__Exercise__. Reproduce every entry exactly as given.

==== Materials provided ====

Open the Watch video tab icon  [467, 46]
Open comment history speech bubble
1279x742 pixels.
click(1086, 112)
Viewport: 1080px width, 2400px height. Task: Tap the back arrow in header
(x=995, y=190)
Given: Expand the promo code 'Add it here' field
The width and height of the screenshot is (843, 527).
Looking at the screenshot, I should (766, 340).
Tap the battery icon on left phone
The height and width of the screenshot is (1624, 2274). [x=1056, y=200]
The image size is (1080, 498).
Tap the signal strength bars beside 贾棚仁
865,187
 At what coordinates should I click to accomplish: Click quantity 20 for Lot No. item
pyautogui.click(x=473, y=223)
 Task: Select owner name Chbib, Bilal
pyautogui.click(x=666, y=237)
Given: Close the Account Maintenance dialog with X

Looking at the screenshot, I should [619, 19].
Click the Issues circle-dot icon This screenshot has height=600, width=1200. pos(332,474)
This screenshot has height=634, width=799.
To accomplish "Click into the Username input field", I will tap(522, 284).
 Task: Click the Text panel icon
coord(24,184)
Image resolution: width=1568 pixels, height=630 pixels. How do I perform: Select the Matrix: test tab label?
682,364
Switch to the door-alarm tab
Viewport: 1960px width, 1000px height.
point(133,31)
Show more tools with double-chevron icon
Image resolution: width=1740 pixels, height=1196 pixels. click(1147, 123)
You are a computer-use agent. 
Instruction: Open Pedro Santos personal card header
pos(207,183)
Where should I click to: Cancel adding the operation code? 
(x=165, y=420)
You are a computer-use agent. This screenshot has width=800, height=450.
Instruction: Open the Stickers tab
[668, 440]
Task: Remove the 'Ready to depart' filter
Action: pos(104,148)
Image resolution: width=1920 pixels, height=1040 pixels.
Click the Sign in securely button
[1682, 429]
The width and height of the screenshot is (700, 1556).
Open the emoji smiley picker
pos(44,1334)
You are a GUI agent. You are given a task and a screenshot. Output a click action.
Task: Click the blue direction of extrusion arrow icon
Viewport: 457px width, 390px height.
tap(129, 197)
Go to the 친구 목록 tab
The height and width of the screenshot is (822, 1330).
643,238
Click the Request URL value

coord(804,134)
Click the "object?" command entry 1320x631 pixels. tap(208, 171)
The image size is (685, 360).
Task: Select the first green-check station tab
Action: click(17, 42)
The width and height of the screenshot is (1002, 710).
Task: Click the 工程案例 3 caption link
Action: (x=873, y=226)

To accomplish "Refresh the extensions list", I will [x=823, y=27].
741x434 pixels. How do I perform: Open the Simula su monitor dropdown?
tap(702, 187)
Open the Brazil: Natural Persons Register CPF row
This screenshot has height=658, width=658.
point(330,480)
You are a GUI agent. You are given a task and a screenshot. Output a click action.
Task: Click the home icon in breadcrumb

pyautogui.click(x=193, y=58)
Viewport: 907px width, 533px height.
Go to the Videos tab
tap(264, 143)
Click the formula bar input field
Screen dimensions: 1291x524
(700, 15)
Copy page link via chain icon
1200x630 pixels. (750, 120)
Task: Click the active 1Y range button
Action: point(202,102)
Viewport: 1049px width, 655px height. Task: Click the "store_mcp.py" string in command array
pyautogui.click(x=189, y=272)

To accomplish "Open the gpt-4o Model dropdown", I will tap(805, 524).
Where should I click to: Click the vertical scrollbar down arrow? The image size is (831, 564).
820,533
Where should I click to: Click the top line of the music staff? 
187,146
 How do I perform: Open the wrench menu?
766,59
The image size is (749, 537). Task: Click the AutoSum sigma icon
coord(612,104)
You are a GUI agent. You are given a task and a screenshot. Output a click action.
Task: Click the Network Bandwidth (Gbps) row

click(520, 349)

====

__Response for this exercise__.
Open the Watch video tab icon  [467, 46]
Open comment history speech bubble
1279x742 pixels.
click(1086, 112)
Viewport: 1080px width, 2400px height. Task: Tap the back arrow in header
(x=995, y=190)
Given: Expand the promo code 'Add it here' field
The width and height of the screenshot is (843, 527).
Looking at the screenshot, I should (766, 340).
Tap the battery icon on left phone
The height and width of the screenshot is (1624, 2274). [x=1056, y=200]
The image size is (1080, 498).
Tap the signal strength bars beside 贾棚仁
865,187
 At what coordinates should I click to accomplish: Click quantity 20 for Lot No. item
pyautogui.click(x=473, y=223)
 Task: Select owner name Chbib, Bilal
pyautogui.click(x=666, y=237)
Given: Close the Account Maintenance dialog with X

Looking at the screenshot, I should [619, 19].
Click the Issues circle-dot icon This screenshot has height=600, width=1200. pos(332,474)
This screenshot has height=634, width=799.
To accomplish "Click into the Username input field", I will tap(522, 284).
 Task: Click the Text panel icon
coord(24,184)
Image resolution: width=1568 pixels, height=630 pixels. How do I perform: Select the Matrix: test tab label?
682,364
Switch to the door-alarm tab
Viewport: 1960px width, 1000px height.
point(133,31)
Show more tools with double-chevron icon
Image resolution: width=1740 pixels, height=1196 pixels. click(1147, 123)
You are a computer-use agent. 
Instruction: Open Pedro Santos personal card header
pos(207,183)
Where should I click to: Cancel adding the operation code? 
(x=165, y=420)
You are a computer-use agent. This screenshot has width=800, height=450.
Instruction: Open the Stickers tab
[668, 440]
Task: Remove the 'Ready to depart' filter
Action: pos(104,148)
Image resolution: width=1920 pixels, height=1040 pixels.
Click the Sign in securely button
[1682, 429]
The width and height of the screenshot is (700, 1556).
Open the emoji smiley picker
pos(44,1334)
You are a GUI agent. You are given a task and a screenshot. Output a click action.
Task: Click the blue direction of extrusion arrow icon
Viewport: 457px width, 390px height.
tap(129, 197)
Go to the 친구 목록 tab
The height and width of the screenshot is (822, 1330).
643,238
Click the Request URL value

coord(804,134)
Click the "object?" command entry 1320x631 pixels. tap(208, 171)
The image size is (685, 360).
Task: Select the first green-check station tab
Action: click(17, 42)
The width and height of the screenshot is (1002, 710).
Task: Click the 工程案例 3 caption link
Action: (x=873, y=226)

To accomplish "Refresh the extensions list", I will [x=823, y=27].
741x434 pixels. How do I perform: Open the Simula su monitor dropdown?
tap(702, 187)
Open the Brazil: Natural Persons Register CPF row
This screenshot has height=658, width=658.
point(330,480)
You are a GUI agent. You are given a task and a screenshot. Output a click action.
Task: Click the home icon in breadcrumb

pyautogui.click(x=193, y=58)
Viewport: 907px width, 533px height.
Go to the Videos tab
tap(264, 143)
Click the formula bar input field
Screen dimensions: 1291x524
(700, 15)
Copy page link via chain icon
1200x630 pixels. (750, 120)
Task: Click the active 1Y range button
Action: point(202,102)
Viewport: 1049px width, 655px height. Task: Click the "store_mcp.py" string in command array
pyautogui.click(x=189, y=272)

To accomplish "Open the gpt-4o Model dropdown", I will tap(805, 524).
Where should I click to: Click the vertical scrollbar down arrow? The image size is (831, 564).
820,533
Where should I click to: Click the top line of the music staff? 
187,146
 How do I perform: Open the wrench menu?
766,59
The image size is (749, 537). Task: Click the AutoSum sigma icon
coord(612,104)
You are a GUI agent. You are given a task and a screenshot. Output a click action.
Task: Click the Network Bandwidth (Gbps) row

click(520, 349)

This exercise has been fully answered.